Here's a clever one. Bring in your own bottle of liquor and then pocket the proceeds from it, rather than selling from bottles owned by the restaurant. A tough one to spot, especially when the bottle you’re bringing in matches the one already being sold to customers by the restaurant. Of course, there’s always the reverse approach, where you just steal alcohol from the bar and take it home with you – either for personal consumption, or to sell it on to someone else. And I haven’t even mentioned the obvious one, which is pocketing the cash paid by a customer and never ringing up the sale.
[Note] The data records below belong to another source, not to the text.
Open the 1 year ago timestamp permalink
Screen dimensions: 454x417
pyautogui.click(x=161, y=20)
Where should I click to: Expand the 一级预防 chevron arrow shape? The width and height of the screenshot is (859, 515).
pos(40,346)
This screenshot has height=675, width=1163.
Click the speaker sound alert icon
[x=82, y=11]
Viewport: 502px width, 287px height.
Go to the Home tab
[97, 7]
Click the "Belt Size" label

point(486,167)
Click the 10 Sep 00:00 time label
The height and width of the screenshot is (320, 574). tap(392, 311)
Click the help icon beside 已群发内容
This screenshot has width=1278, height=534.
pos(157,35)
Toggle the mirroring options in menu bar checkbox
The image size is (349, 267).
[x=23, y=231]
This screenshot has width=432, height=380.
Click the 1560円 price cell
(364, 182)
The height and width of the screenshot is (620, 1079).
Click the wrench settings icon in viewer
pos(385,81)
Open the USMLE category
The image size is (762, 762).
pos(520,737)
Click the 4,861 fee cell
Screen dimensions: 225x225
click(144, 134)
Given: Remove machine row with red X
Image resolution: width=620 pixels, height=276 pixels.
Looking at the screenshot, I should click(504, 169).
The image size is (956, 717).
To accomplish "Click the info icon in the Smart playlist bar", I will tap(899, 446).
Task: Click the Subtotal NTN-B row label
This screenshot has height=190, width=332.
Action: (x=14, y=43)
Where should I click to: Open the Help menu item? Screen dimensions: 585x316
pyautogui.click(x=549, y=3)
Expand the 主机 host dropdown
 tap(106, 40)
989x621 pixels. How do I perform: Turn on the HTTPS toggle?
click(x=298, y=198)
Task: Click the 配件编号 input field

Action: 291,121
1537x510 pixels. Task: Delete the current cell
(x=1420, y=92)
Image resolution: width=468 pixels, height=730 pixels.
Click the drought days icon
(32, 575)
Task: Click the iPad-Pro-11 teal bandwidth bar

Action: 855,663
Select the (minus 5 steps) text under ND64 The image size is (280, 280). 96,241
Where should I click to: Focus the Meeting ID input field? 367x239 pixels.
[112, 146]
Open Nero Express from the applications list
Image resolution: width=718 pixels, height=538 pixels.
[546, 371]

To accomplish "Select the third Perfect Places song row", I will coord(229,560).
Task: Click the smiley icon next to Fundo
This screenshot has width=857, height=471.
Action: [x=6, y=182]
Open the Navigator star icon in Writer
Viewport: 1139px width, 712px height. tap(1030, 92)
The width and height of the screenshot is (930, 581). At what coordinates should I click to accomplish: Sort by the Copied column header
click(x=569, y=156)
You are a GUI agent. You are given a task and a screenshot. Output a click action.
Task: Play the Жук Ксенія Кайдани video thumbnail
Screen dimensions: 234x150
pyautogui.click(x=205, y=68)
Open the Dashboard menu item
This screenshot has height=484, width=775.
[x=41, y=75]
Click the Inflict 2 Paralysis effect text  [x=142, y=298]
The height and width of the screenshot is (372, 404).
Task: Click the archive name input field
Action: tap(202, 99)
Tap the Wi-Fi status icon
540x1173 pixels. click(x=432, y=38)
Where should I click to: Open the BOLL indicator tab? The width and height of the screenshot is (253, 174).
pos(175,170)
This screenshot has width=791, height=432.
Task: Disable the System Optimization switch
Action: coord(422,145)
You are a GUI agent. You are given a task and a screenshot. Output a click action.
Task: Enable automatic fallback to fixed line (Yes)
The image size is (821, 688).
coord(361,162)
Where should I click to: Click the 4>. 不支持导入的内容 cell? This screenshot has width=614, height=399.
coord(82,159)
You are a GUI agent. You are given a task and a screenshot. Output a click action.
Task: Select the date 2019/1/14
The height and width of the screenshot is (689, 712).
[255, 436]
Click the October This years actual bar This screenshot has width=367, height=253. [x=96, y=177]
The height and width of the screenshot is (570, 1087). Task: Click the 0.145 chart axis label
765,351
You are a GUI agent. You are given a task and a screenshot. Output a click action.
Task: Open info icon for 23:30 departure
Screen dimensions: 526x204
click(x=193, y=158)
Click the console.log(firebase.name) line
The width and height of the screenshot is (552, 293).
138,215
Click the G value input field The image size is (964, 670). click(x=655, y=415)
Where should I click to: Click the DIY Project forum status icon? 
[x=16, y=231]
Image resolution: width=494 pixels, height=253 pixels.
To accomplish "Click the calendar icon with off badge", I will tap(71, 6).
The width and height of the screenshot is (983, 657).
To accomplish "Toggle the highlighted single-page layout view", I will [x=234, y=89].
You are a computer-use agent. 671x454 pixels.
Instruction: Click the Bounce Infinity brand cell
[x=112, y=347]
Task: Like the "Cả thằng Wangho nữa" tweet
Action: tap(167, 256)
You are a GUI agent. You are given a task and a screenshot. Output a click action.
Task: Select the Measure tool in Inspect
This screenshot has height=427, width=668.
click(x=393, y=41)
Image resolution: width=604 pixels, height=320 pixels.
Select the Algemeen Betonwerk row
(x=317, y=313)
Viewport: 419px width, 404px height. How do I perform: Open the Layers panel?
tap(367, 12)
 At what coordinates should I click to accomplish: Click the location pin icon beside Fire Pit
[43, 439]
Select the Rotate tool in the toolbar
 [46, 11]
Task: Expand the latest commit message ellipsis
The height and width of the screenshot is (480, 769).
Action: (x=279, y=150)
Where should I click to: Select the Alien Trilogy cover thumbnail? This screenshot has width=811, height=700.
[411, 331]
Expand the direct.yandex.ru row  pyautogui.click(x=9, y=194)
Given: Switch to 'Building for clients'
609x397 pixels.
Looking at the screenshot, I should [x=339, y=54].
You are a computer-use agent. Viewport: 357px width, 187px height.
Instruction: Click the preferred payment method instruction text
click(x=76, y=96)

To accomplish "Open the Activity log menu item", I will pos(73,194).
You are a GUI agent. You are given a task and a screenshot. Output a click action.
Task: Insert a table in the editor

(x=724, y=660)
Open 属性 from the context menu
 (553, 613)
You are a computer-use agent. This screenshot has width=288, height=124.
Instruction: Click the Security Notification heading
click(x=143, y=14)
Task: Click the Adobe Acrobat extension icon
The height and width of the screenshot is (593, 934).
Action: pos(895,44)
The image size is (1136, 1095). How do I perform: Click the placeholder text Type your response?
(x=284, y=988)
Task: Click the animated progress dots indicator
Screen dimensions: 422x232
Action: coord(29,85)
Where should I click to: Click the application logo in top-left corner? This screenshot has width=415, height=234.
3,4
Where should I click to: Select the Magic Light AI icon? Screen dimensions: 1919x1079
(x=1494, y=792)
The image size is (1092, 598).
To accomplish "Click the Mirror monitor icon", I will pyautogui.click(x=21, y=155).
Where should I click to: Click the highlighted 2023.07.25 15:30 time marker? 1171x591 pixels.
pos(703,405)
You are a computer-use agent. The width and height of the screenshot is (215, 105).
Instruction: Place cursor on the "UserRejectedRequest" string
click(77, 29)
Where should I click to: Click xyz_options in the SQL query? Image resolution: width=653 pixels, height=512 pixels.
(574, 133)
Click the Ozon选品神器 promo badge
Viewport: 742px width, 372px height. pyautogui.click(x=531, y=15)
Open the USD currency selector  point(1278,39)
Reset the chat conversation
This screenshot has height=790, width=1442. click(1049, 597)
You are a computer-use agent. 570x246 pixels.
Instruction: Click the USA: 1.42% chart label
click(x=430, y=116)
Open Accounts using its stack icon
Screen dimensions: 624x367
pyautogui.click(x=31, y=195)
In short, a really imaginative thief can cause major trouble for a restaurant, especially when they’re working in the bar area. Of course, there are controls for this, but they add to the cost of running the restaurant. For example, there needs to be a point of sale system, so that there’s a sale transaction associated with each customer. Another control is to investigate all complimentary meals granted to customers, and especially monitor whether they’re more common with just one server. Or, see if coupon redemptions are unusually high with one server; this person might be using his own supply of coupons to charge against a guest check, and then pockets the difference. Another obvious control is to track customer walkouts by server. If one server is claiming an unusual number of walkouts, there’s an increased chance that he’s actually pocketing their payments. Here’s another one – compare the amount of tips collected by a server to their sales; if the tip percentage seems high, it’s possible that they’re providing free food or drinks to their customers.
And I haven’t even talked about the controls for cash, or payables, or inventory, or payroll. There are just so many ways for a restaurant to lose money. All of this makes the job of the accountant extremely hard, because you have to not only set up and monitor all of these controls, but you also have to examine the data to spot instances of theft – before it gets so bad that the restaurant is driven out of business.